One key intervention in the treatment of T2D is lifestyle change. In this respect, dietary interventions are based on solid scientific data9 but it is presumed that increased physical activity is also an important part of treatment in T2D patients. This is indicated by the recent report from The Danish Commission on Prevention (www.forebyggelseskommisionen.dk/files/filer/faktaark_motion.pdf) recommending exercise training by prescription to subjects at high risk including T2D patients. Although studies have shown that the onset of T2D may be postponed by around 2 years by physical exercise when implemented in the prediabetic stage (impaired glucose tolerance),911 it has never been documented that patients with overt T2D are able to increase their level of physical exercise over longer periods and it remains unknown if physical exercise training may improve quality of life, reduce diabetic complications, and prolong life expectancy when initiated in patients with overt T2D.

Individualized pharmacological treatment

One problem related to improvement in the outcome of T2D is that the algorithms for pharmacological treatment are not individualized but are based on cohort studies and applied to patients in general, independent of the fact that T2D is a very heterogeneous disease with different pathophysiological defects underlying hyperglycemia. Some patients recognized as T2D (about 10%) suffer from latent autoimmune diabetes in adults (LADA), a disease destroying beta-cells, and others suffer from monogenetic MODY forms (about 1%–2%). However, around 80% of T2D patients develop hyperglycemia due to multifactorial and multigenetic factors.12 Most – but not all – patients are insulin resistant, whereas in other patients the beta-cell defects are dominant. In those situations, different genetic defects may be involved so both the genotype and the phenotype must be characterized to apply the appropriate treatment and, as a minimum, the degree of insulin resistance, beta-cell capacity, degree of autoimmunity, gene variants, and the metabolic profile must be measured in newly diagnosed T2D patients to optimize the therapeutic intervention. In “conventional” evidence-based medicine, most data are generated from large clinical intervention trials treating all subjects in the same way eg, with a specific drug.1317 However, it is often not recognized that even if the intervention group performed better than the control group, it does not prove conclusively that all subjects will benefit from the intervention; some may in fact be harmed. Nevertheless, we used these data to develop algorithms for treatment of all T2D patients as if they were a homogenous group. Thus, this study differs from studies such as ADVANCE18 and ACCORD19 in that it is not a randomized controlled trial but individualized algorithms based on specific characterization of the individual genotype. Phenotype will be tested prospectively in specific cohorts.

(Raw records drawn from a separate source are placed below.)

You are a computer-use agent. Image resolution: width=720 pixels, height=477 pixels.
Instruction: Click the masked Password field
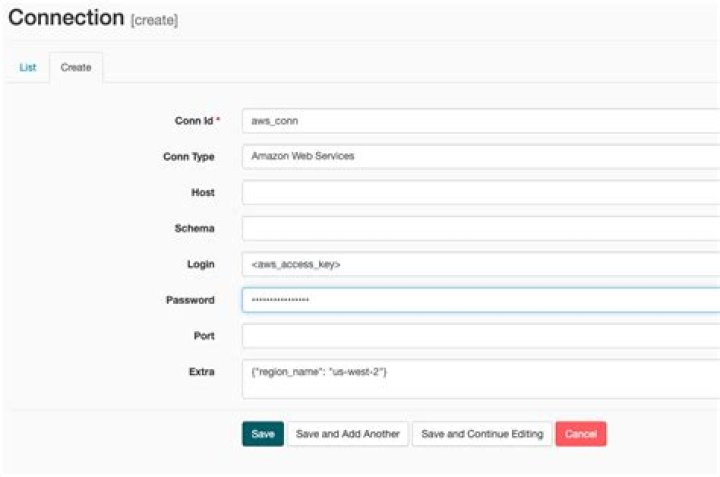tap(480, 300)
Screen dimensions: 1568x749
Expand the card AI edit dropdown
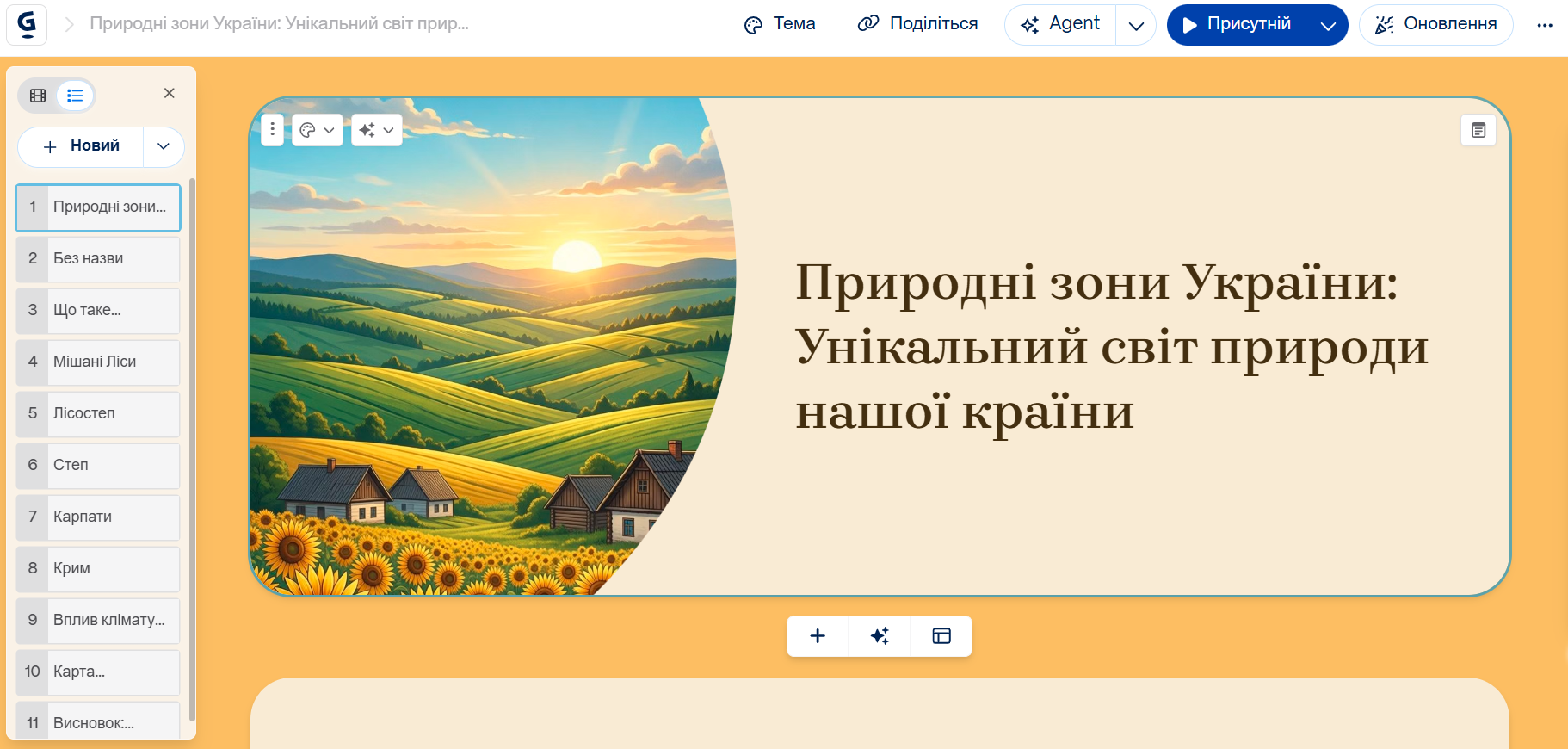pyautogui.click(x=377, y=130)
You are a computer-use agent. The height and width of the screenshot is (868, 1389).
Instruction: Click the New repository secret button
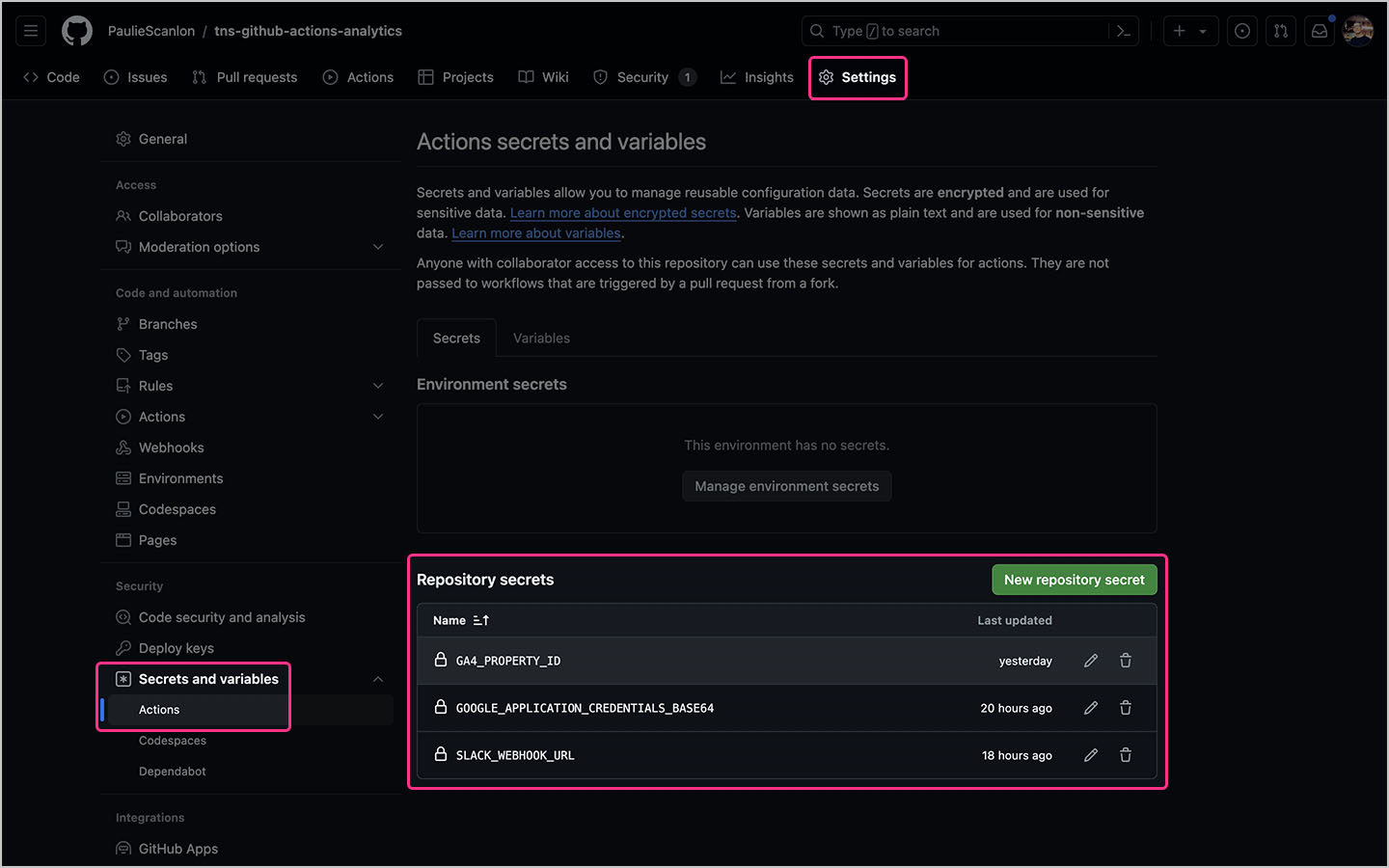click(1074, 580)
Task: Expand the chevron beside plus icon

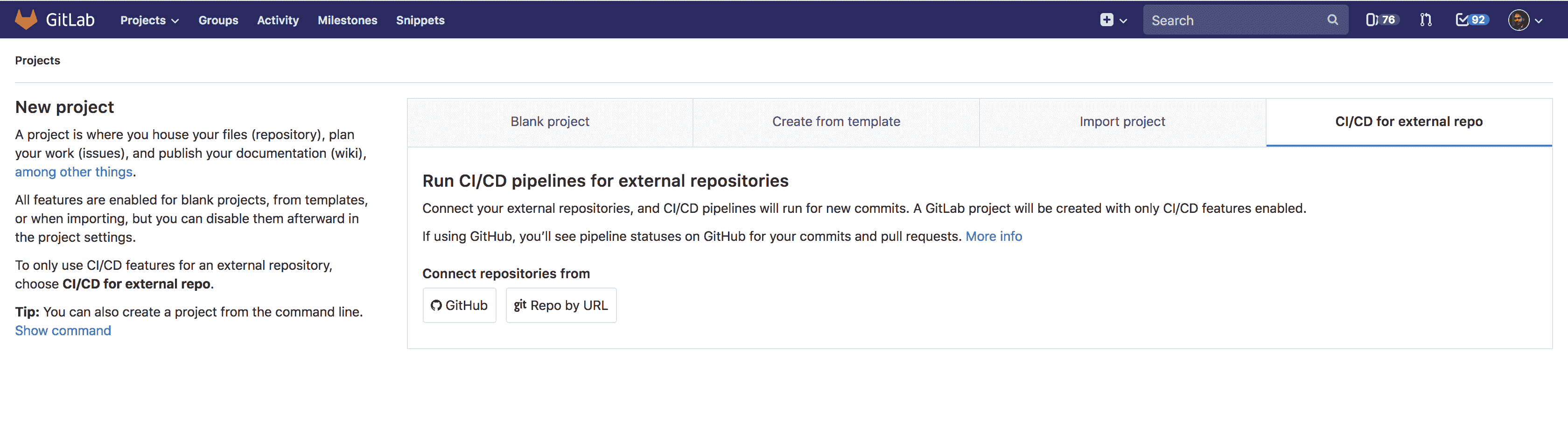Action: point(1124,21)
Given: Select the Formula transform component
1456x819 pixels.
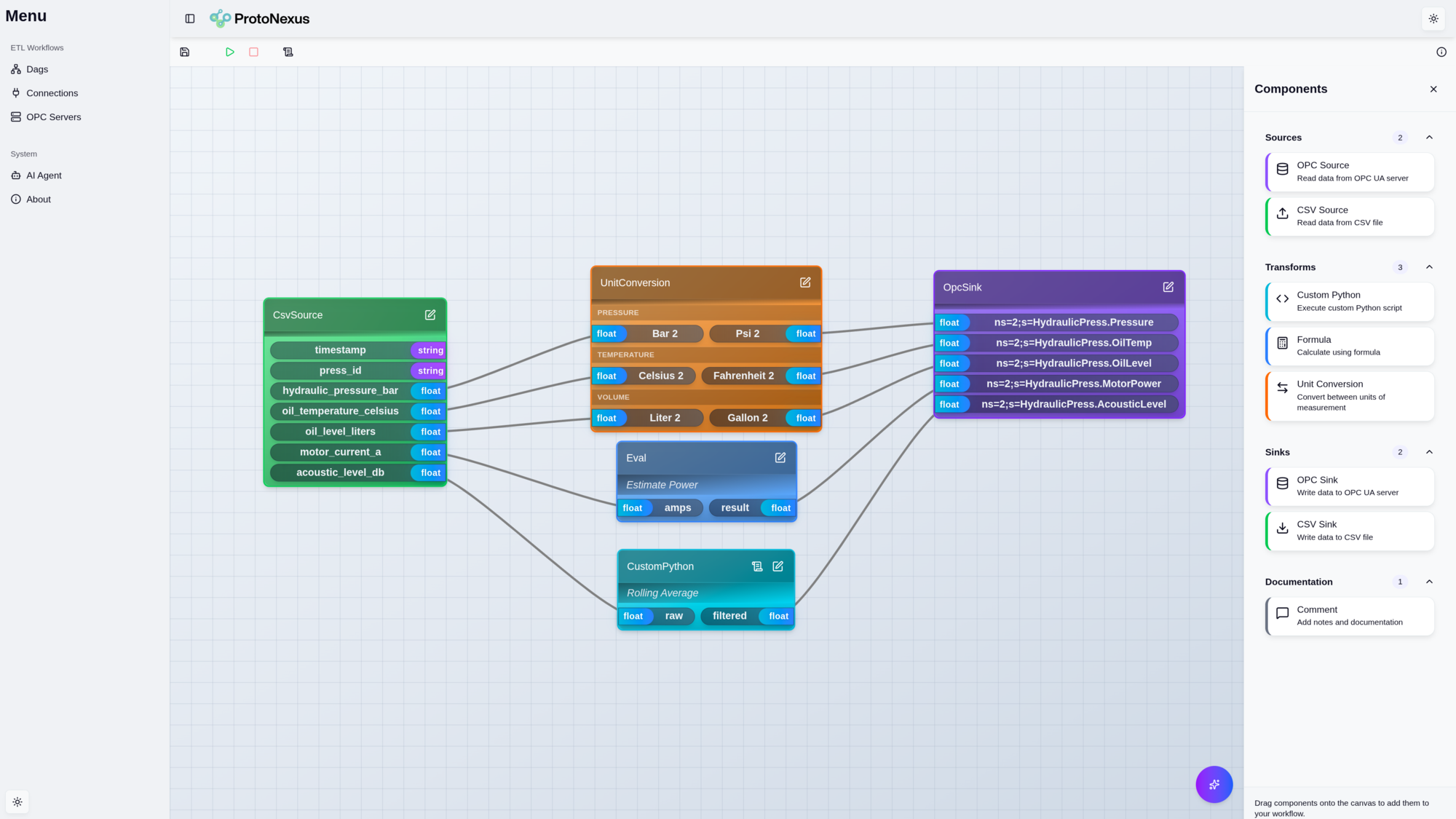Looking at the screenshot, I should (1349, 346).
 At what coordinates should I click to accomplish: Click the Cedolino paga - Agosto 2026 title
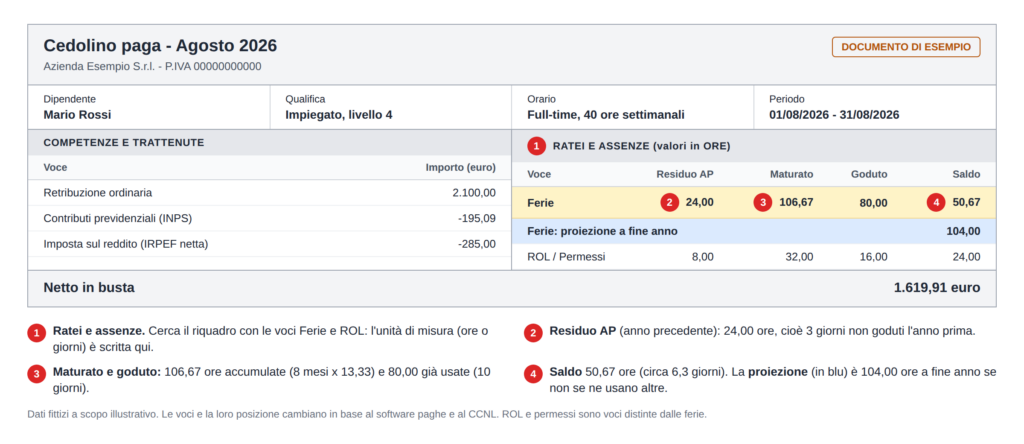coord(160,46)
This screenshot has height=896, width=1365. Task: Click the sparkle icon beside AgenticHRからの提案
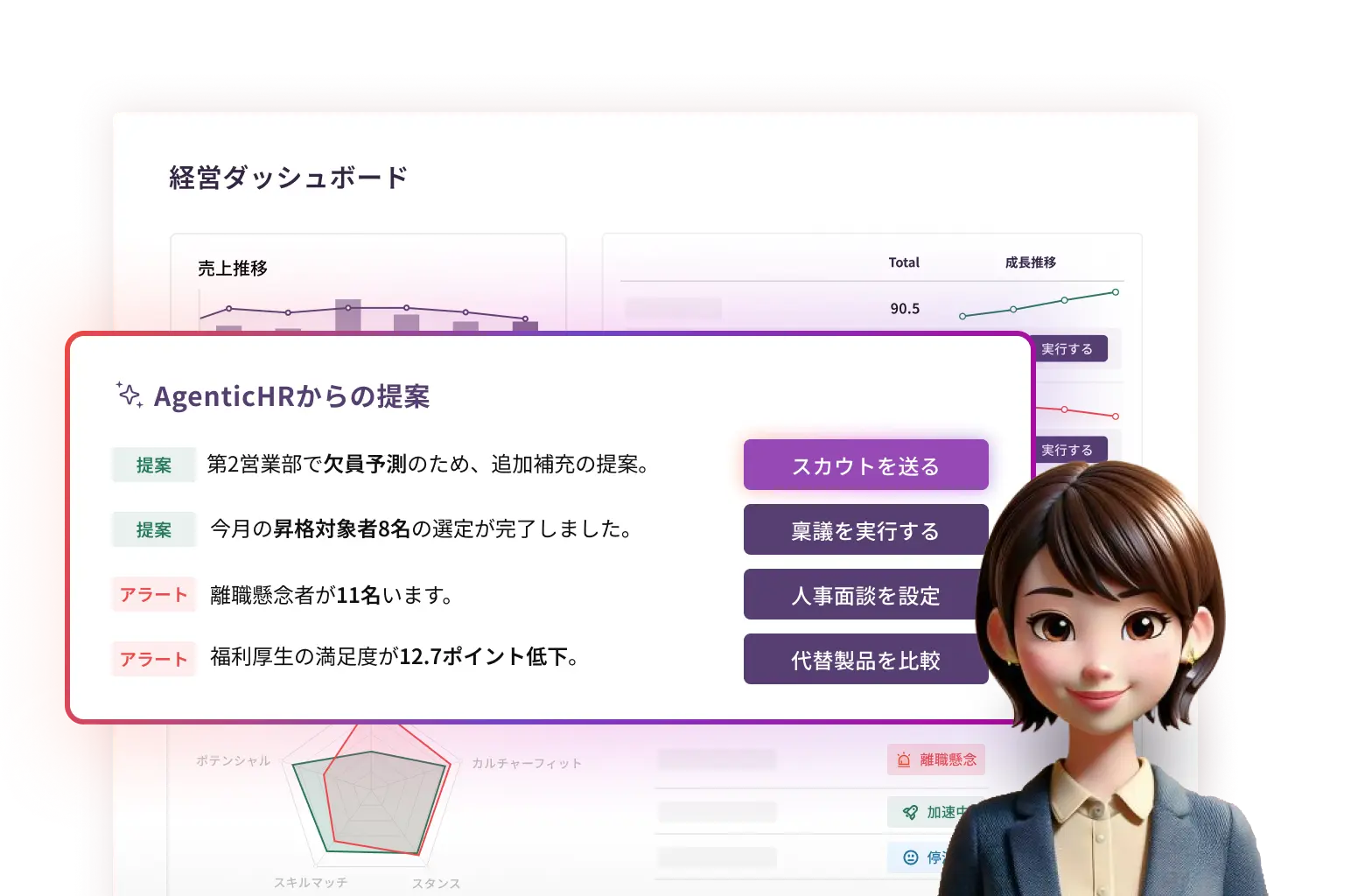(x=130, y=395)
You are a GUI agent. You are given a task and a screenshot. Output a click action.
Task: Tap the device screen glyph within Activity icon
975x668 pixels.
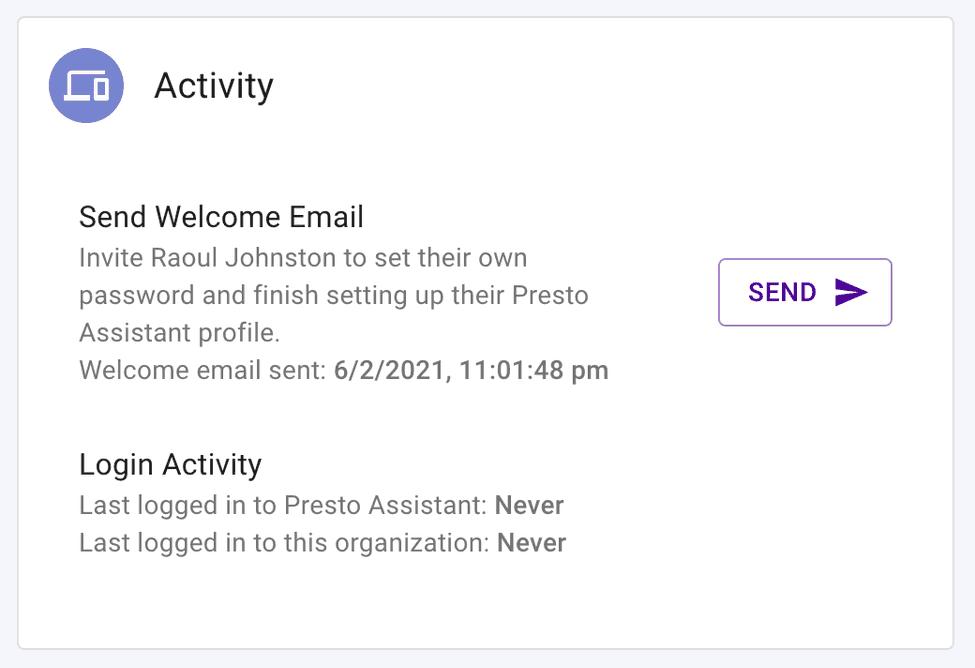coord(86,86)
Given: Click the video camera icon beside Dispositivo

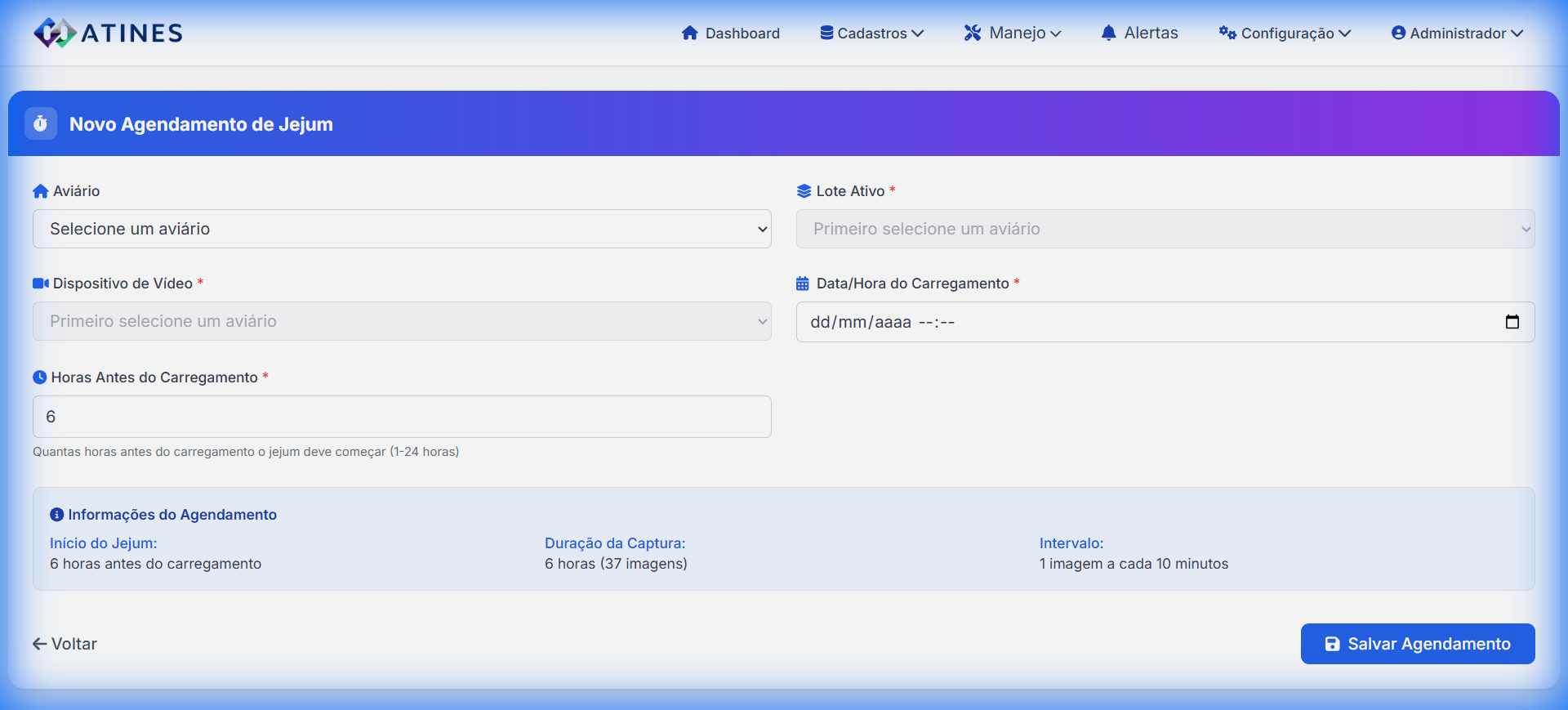Looking at the screenshot, I should (41, 284).
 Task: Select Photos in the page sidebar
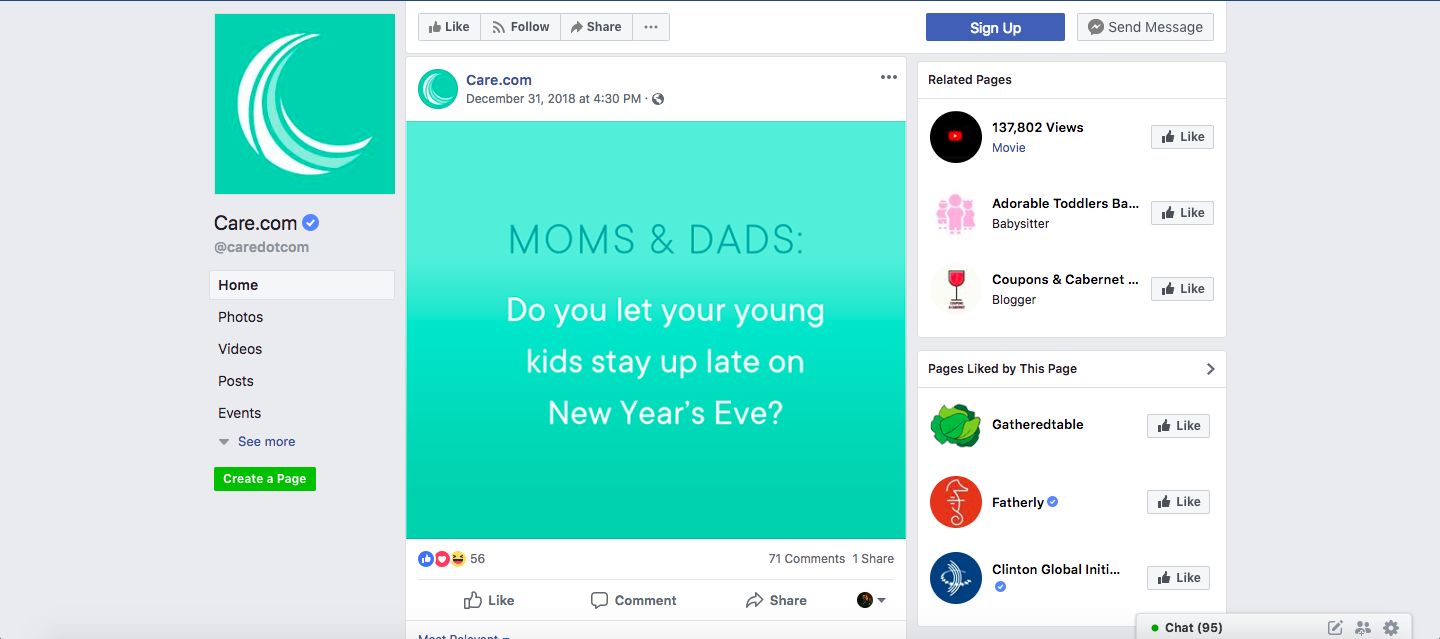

To prevent T2D and improve treatment of the metabolic abnormalities behind the disease, with the main aim of preventing complications, cost-effective national organization and intervention are needed. The individualized treatment described is costly, but it is our experience, based on the Funen model project,20 that correct treatment costs less in the long-term. Thus, although intervention against diabetic complications may be expensive, it will be cost-effective in the long-term since treatment of severe complications is even more costly. With this in mind, health economics will be an important part of the DD2 study.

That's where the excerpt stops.